The US dollar fell for the third week in the past four on reduced demand for haven assets as US economic data added to signs that the economy’s expansion may withstand slowing growth in Europe where leaders seek to address the region’s debt crisis.
The euro was little changed against the greenback as three-year bank loans from the European Central Bank (ECB) helped ensure funding for the region’s financial system next year. IntercontinentalExchange Inc’s Dollar Index, a gauge of the US currency against the currencies of six major US trading partners, fell 0.2 percent to 79.997 this week as US durable goods orders rose more than forecast before a private report projected to show consumer confidence increased this month.
“We’re seeing a divergence where euro problems are becoming eurocentric as opposed to market-wide,” said Camilla Sutton, head of currency strategy at Bank of Nova Scotia in Toronto. “It’s no longer the domino theory, where what’s transpiring in Europe is automatically flowing into the Canadian dollar, the Australian dollar.”
The US dollar was little changed at US$1.3044 euro in New York from US$1.3046 on Dec. 16. The US currency rose 0.4 percent to ¥78.09. The euro dropped 0.4 percent to ¥101.86.
South Africa’s rand has declined 18.7 percent against the dollar this year, the most of the US currency’s major peers, followed by Mexico’s peso with a 10.8 percent loss. The yen has advanced 3.9 percent for the largest gain against the greenback.
The euro depreciated 1.4 percent this year against nine developed-nation counterparts as Europe’s crisis intensified. The greenback has advanced 1.1 percent and the yen has gained 3.8 percent.
The ECB said on Wednesday it had awarded 489 billion euros (US$637 billion) in 1,134-day loans to banks, more than the 293 billion euros forecast by economists.
John Taylor, founder of currency-hedge fund FX Concepts LLC, said the ECB loans to eurozone banks are a form of quantitative easing (QE) and the euro is destined to slide next year.
“This is QE in another form,” Taylor said in an interview on Thursday, referring to the monetary policy the US Federal Reserve used in purchasing debt to keep long-term rates low. “Three-year money at a low price — you can give it back after a year — it’s a giveaway. What scares me is what the hell are they going to do with it? They’ll buy Spanish and Italian debt.”

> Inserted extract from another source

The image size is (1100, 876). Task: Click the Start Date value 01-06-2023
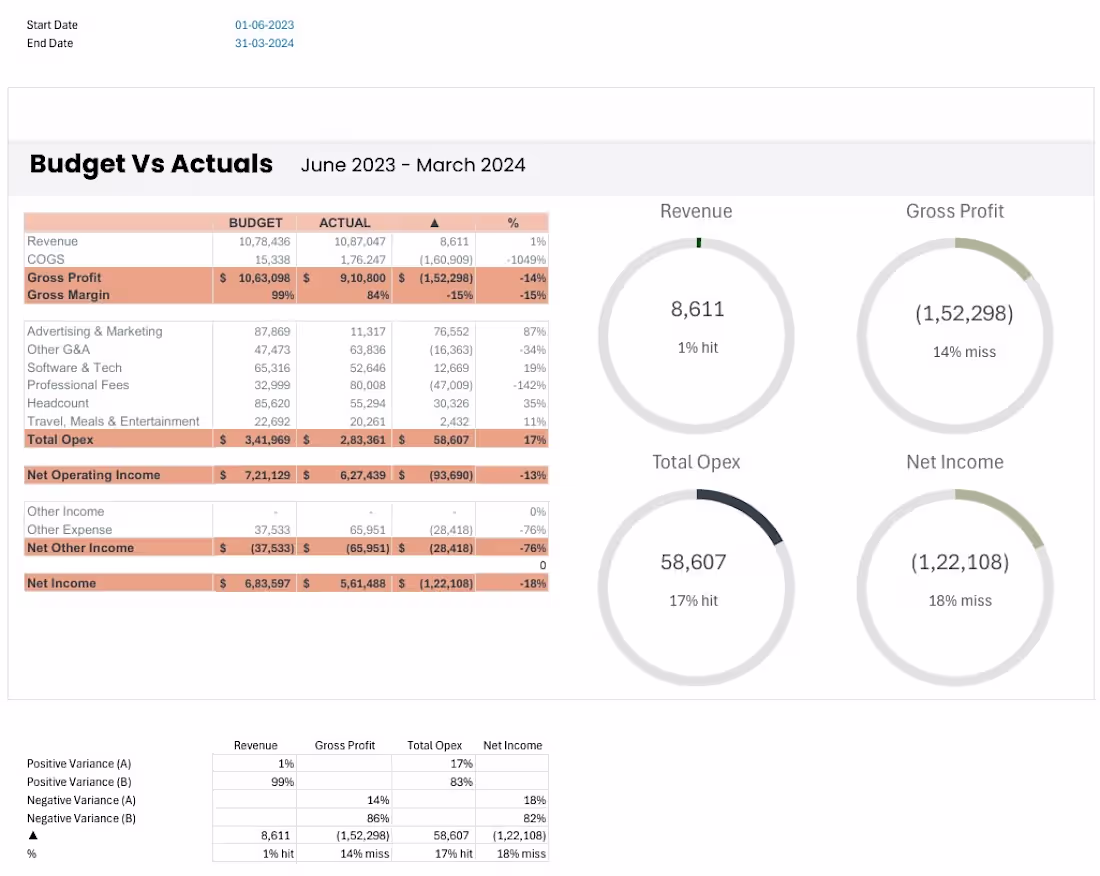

While investors speculated that banks may use the loans to buy higher-yielding sovereign debt, which could help reduce borrowing costs for European countries, including Spain and Italy, signs emerged that financial institutions may be hoarding the cash for refinancing needs next year.
“There is a banking problem in Europe and the ECB is trying to find creative ways to ease those funding problems,” Sutton said. “At least the funding crunch of 2012 is pushed out a bit further.”